::: Extract to read :::

Doing that with separate scripts is another approach, but it feels like the problem should be solved at its root.


It sounds like what's already available in C#.

https://docs.microsoft.com/en-us/dotnet/core/deploying/trimm...


This sounds like it could be equivalent to the halting problem


With a conservative analysis it's possible to make an underestimation on the names one can remove. This shouldn't be done on object files but at a level where program flow information is still preserved. A flow-independent analysis using a superset lattice over the callable names should do the trick for a first-order implementation that will look good enough compared to shipping 37mb for google authentication. Further you could make it flow-sensitive for a more accurate analysis with the caveat that the runtime will be significantly longer.


Control flow graphs are well-studied, critical parts of most compilers. The halting problem involves complexity of semantics in loops and jumps, but it’s possible to understand what loops may run just fine, without being able to decide exactly when a loop may exit.

In many cases Clang and GCC compiler can easily understand loops, and even reduce them to constant time.


But Composer is the cause of all those file dependencies. Things like Composer and NPM encourage devs to re-use scores of 3rd-party libraries rather than writing new code; those libraries also rely on NPM/Composer; so they also have scores of dependencies. And it's impractical to audit them all.

I don't understand why people are so willing to depend on these crazy dependency trees, where most of the code was written by people you don't even know the names of.


Before dependency managers, you downloaded a zip with php files from people you dont even know the names of. (And never update any of the external libraries)

These managers dont replace the chain of trust, if you dont trust a dependecy and the developer behind dont install it.

"And it's impractical to audit them all." I dont use NPM but for composer.json: https://github.com/fabpot/local-php-security-checker

I agree, composer is not perfect, but before it was worse.

::: Extracted data :::

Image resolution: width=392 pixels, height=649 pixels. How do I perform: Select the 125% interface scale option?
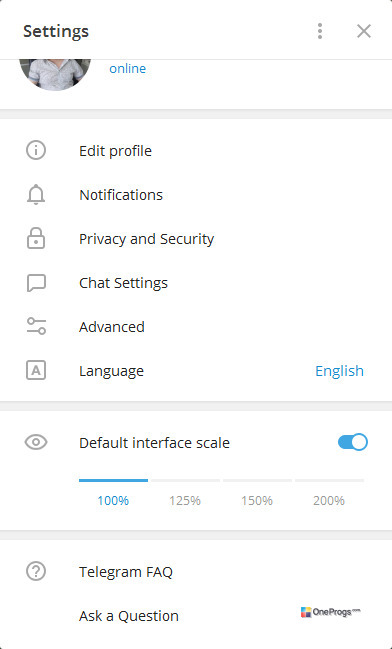pos(185,501)
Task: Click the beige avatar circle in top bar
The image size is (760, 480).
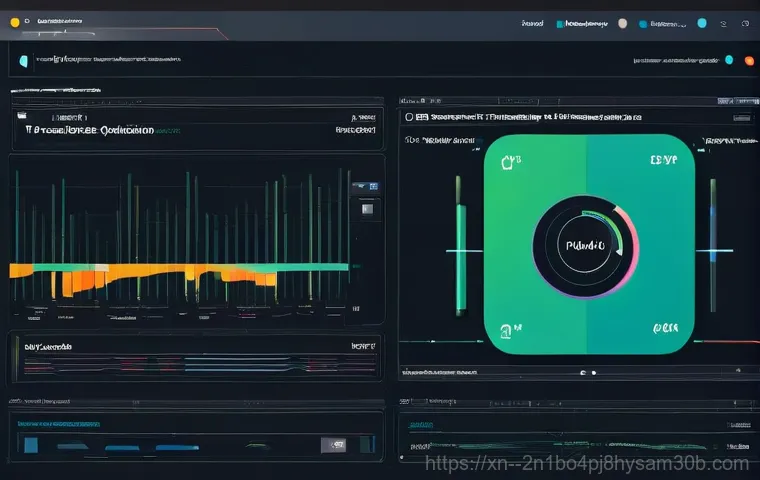Action: tap(622, 23)
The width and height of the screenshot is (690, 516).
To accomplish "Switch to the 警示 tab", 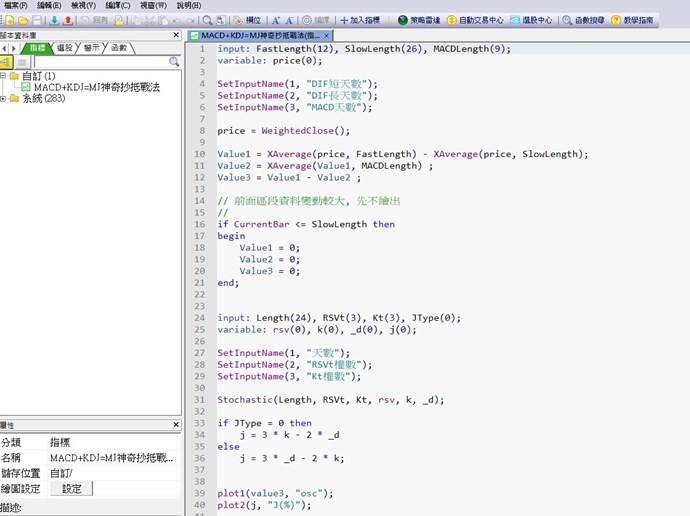I will coord(92,47).
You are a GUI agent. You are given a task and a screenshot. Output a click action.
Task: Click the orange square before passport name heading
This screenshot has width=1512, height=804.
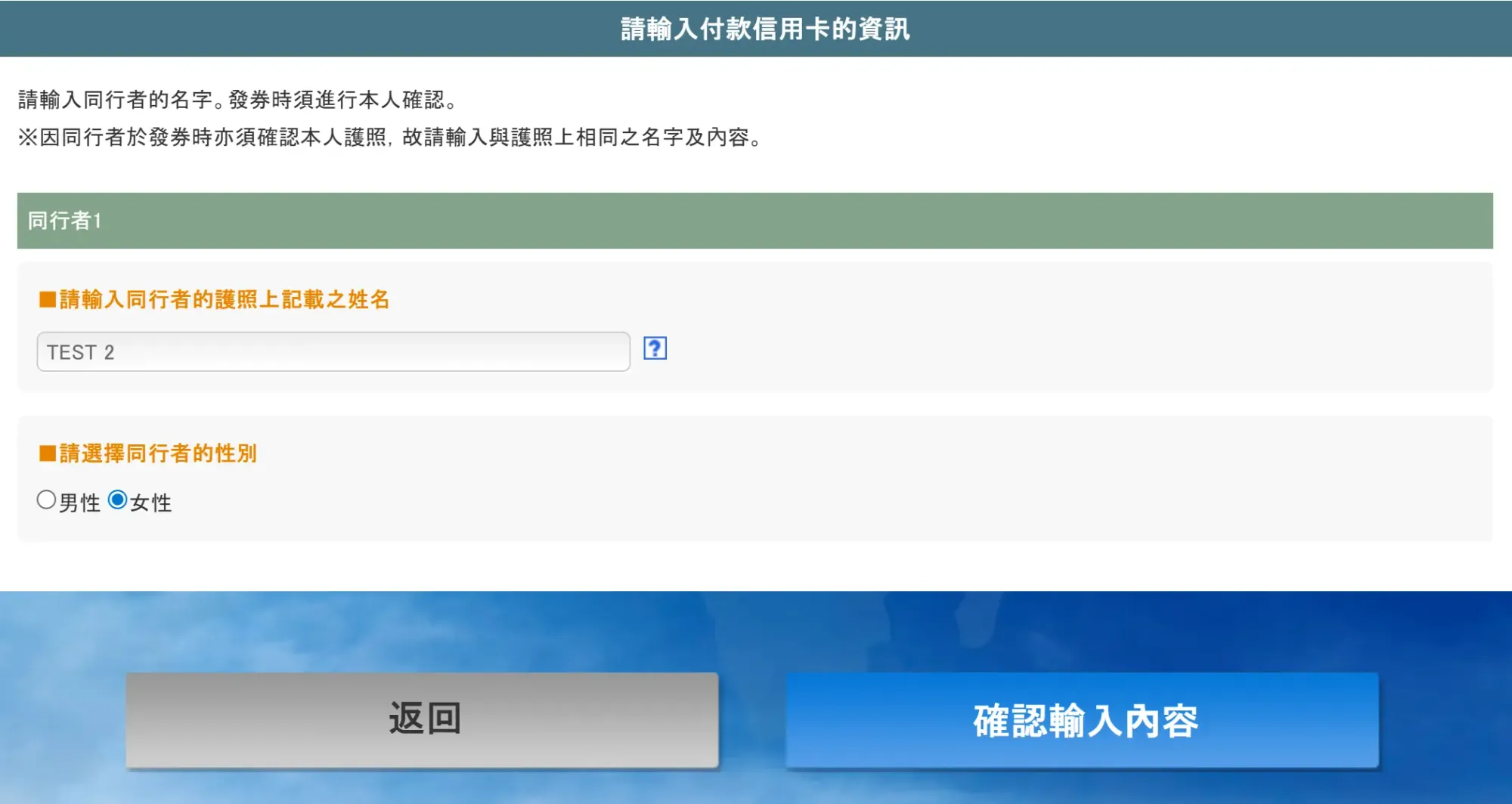47,300
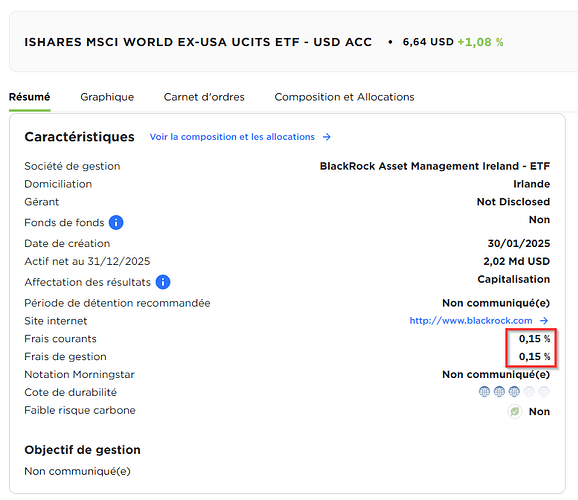The height and width of the screenshot is (500, 578).
Task: Click the second sustainability globe icon
Action: (x=499, y=392)
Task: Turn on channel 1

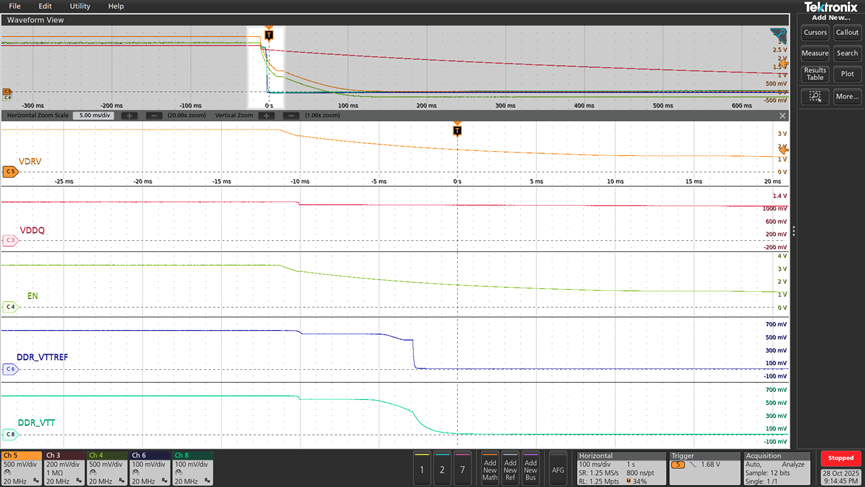Action: (x=422, y=469)
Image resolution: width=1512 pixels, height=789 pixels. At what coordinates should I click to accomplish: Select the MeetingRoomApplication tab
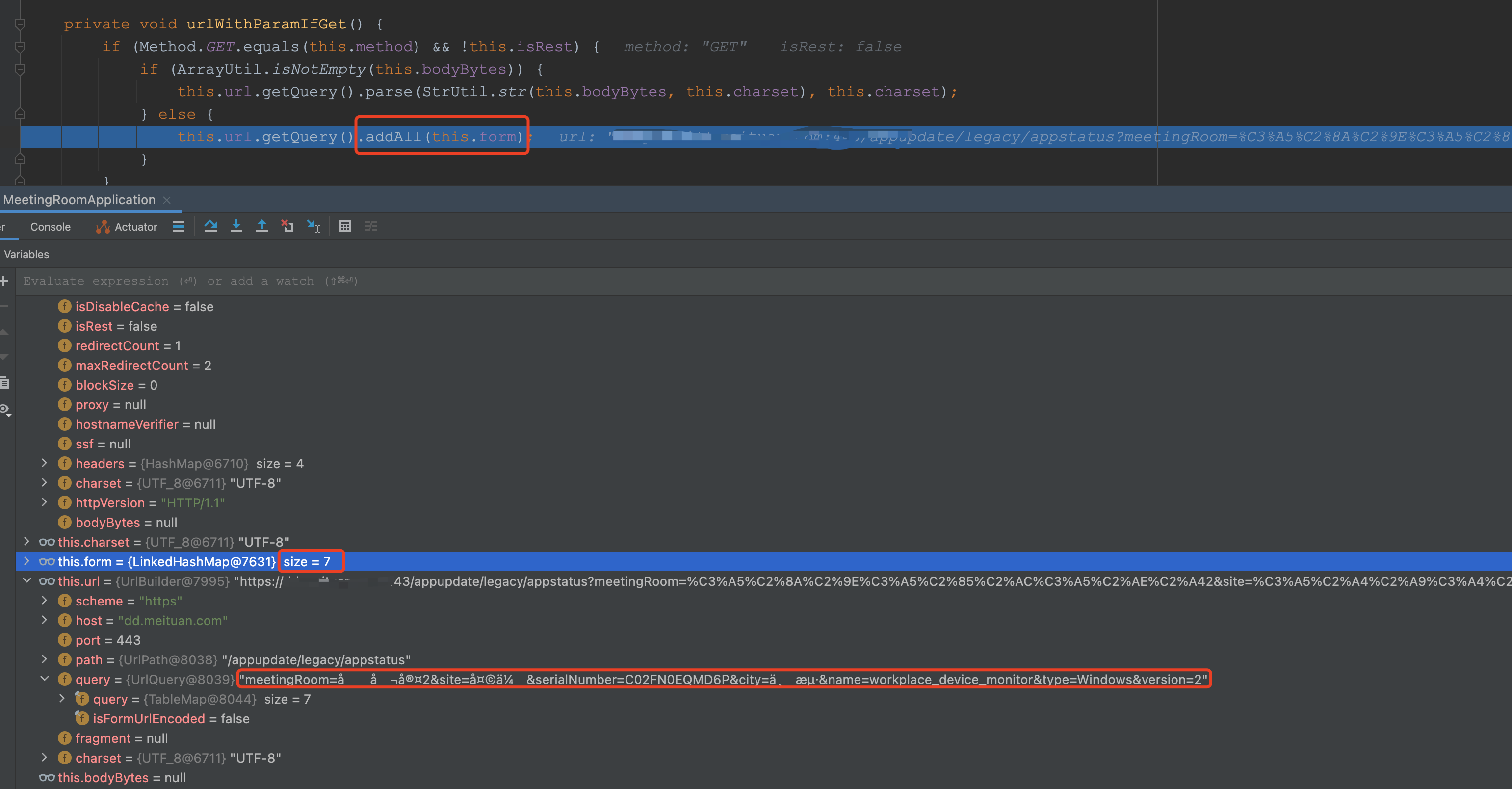(x=79, y=200)
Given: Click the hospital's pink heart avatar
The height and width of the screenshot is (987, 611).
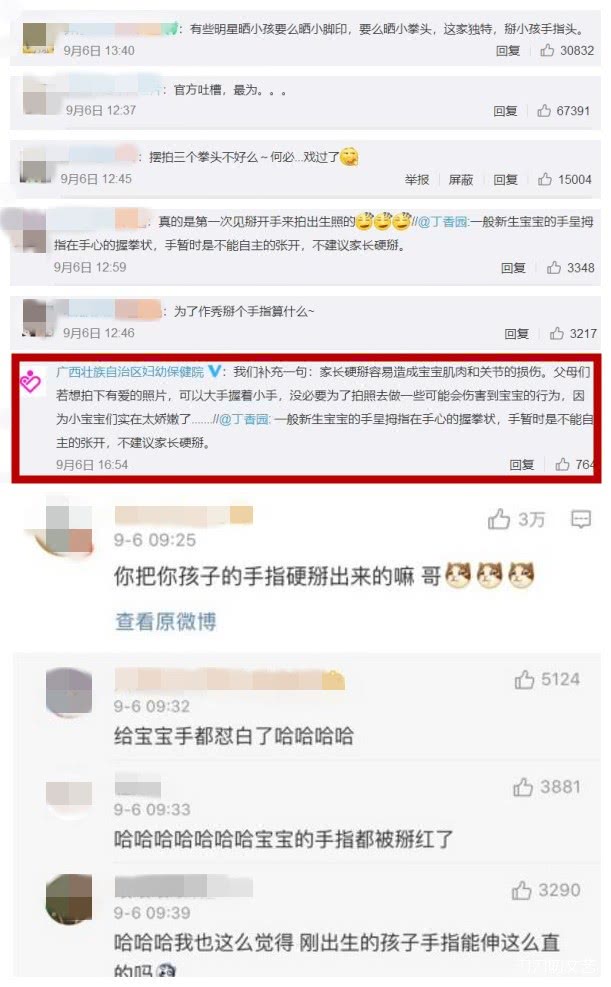Looking at the screenshot, I should click(30, 381).
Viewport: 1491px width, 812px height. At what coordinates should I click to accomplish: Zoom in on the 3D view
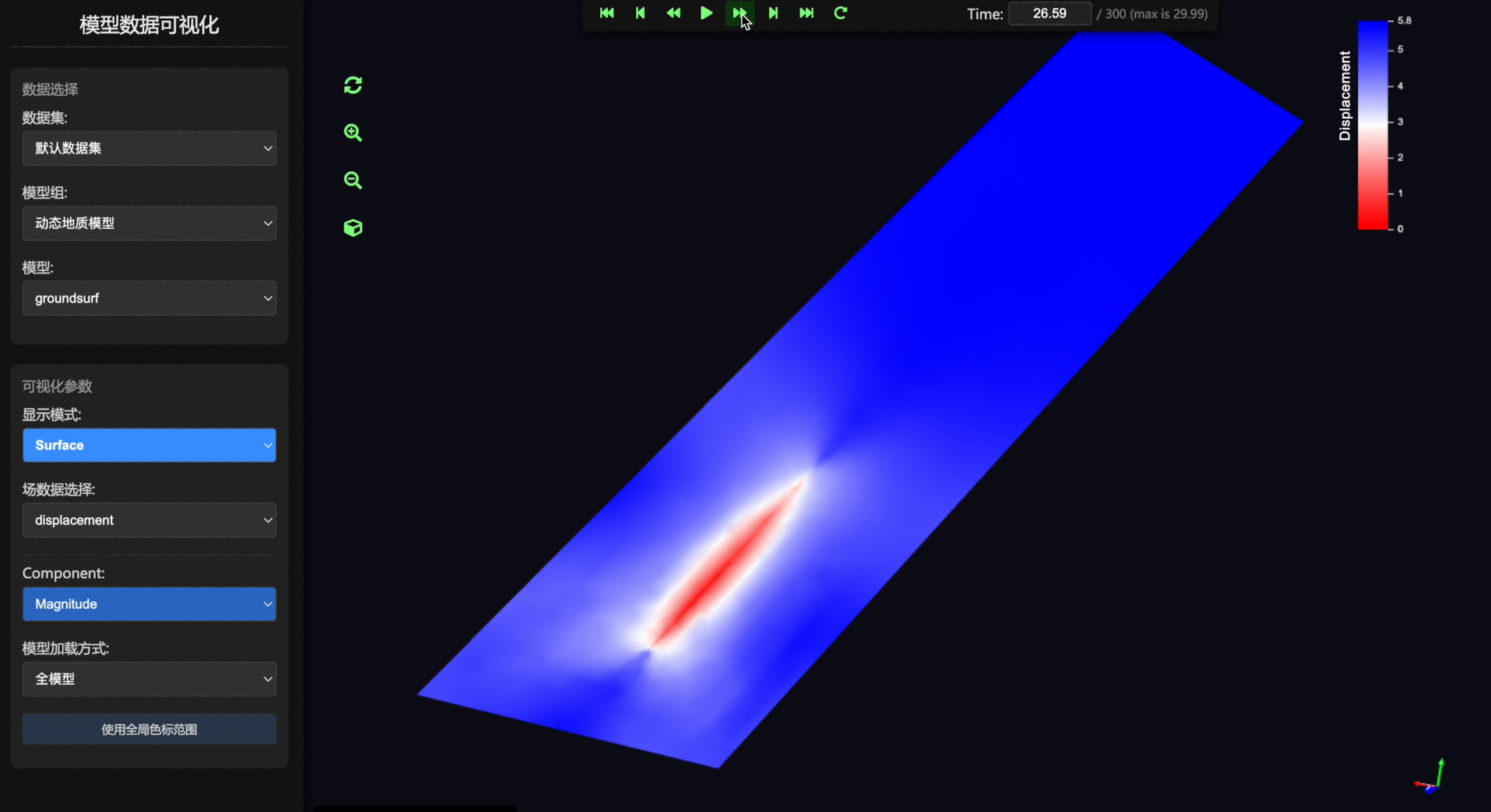point(353,132)
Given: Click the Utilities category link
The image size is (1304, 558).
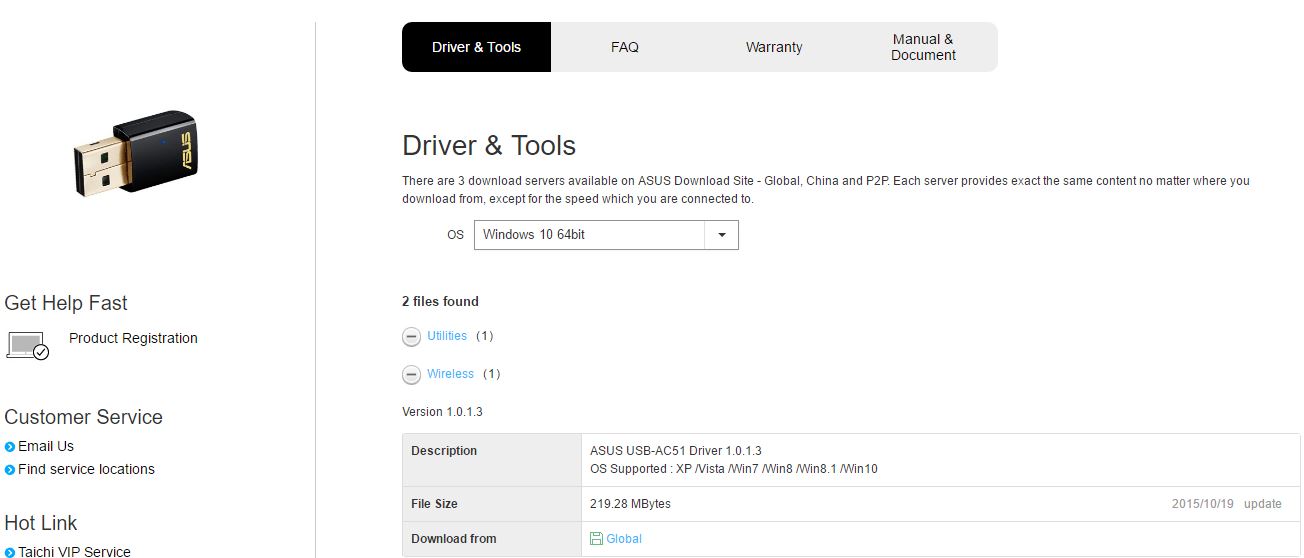Looking at the screenshot, I should [x=447, y=336].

:::

[To be done]
Reproduce the stretch of the thread on dependency managers from "But Composer is" through "the external libraries)". Work only from the thread on dependency managers and ignore the rows.

[Full answer]
But Composer is the cause of all those file dependencies. Things like Composer and NPM encourage devs to re-use scores of 3rd-party libraries rather than writing new code; those libraries also rely on NPM/Composer; so they also have scores of dependencies. And it's impractical to audit them all.

I don't understand why people are so willing to depend on these crazy dependency trees, where most of the code was written by people you don't even know the names of.


Before dependency managers, you downloaded a zip with php files from people you dont even know the names of. (And never update any of the external libraries)